If it's Chaos Legions that would mean Chaos Space Marines, before the Horus Heresy there were no chapters, just legions. After the Heresy the loyalists were split into chapters while the traitors remained legions.


----------



## Zion (May 31, 2011)

cottomkid said:


> I was wondering, so rumor has it that in the box set it's going to be Dark Angels and Chaos Legions, does that mean Chaos Space Marines, or Chaos Demons?


Chaos Marines, but the latest word is that Dark Angels aren't going to be in the box. So perhaps Eldar or Tau and Chaos?


----------



## Cadian81st (Dec 24, 2006)

I hope they don't put two power armoured armies in the starter box, that would just be stupid.


----------



## yostu (Feb 19, 2010)

i think it is just lovely! it's a fresh news for a GRR-WAWAWAW-PEWPEW-IWILLWINTHE GAMEATALLCOST tard gamers..


----------



## space cowboy (Apr 3, 2009)

yostu said:


> i think it is just lovely! it's a fresh news for a GRR-WAWAWAW-PEWPEW-IWILLWINTHE GAMEATALLCOST tard gamers..
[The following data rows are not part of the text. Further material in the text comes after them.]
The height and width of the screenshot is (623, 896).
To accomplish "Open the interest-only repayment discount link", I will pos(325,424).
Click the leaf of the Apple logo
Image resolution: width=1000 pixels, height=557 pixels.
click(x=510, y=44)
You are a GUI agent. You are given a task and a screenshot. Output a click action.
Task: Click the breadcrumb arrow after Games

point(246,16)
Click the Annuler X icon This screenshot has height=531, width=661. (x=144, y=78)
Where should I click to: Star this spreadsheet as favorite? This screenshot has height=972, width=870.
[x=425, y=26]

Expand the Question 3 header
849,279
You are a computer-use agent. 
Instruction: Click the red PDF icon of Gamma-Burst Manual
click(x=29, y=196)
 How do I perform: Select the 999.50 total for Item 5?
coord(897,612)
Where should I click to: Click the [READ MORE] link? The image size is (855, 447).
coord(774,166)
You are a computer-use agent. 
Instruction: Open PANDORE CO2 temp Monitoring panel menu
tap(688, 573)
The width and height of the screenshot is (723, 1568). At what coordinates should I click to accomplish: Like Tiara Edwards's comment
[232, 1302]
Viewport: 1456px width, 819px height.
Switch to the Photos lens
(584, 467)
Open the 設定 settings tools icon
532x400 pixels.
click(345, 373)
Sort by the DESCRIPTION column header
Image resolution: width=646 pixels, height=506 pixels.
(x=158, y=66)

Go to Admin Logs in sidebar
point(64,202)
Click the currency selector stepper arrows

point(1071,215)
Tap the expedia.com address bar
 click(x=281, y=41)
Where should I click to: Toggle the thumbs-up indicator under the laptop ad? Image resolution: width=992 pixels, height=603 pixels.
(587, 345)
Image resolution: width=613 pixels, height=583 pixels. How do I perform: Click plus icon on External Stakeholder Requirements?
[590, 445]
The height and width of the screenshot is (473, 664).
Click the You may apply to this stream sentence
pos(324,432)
Please don't denigrate a playstyle just because you either don't understand or don't care for it. One person's means of enjoying the game is just as valid as anyone else's. The only unacceptable playstyle is cheating. The name calling is unnecessary.


----------



## Brother Asmodeus (Oct 15, 2011)

Ahhh 2nd edition mission cards.

Highly unlikely as this would not support the stand alone book format. That has proved hugely popular and lucrative (not to mention they can claim VAT back on book sales).

How would you put cards in a book? you are more liekly to go to the battle missions book foramt buy having more and maybe unique missions within the game or sub-missions with each mission as they did before giving more complexity and challenges within each battle.


----------



## Achaylus72 (Apr 30, 2011)

Brother Asmodeus said:


> Ahhh 2nd edition mission cards.
> 
> Highly unlikely as this would not support the stand alone book format. That has proved hugely popular and lucrative (not to mention they can claim VAT back on book sales).
> 
> How would you put cards in a book? you are more liekly to go to the battle missions book foramt buy having more and maybe unique missions within the game or sub-missions with each mission as they did before giving more complexity and challenges within each battle.


Most likely they will be sold along the lines of CCG's like Magic the Gathering.

You will have to buy a starter deck and then subsequent booster packs.


----------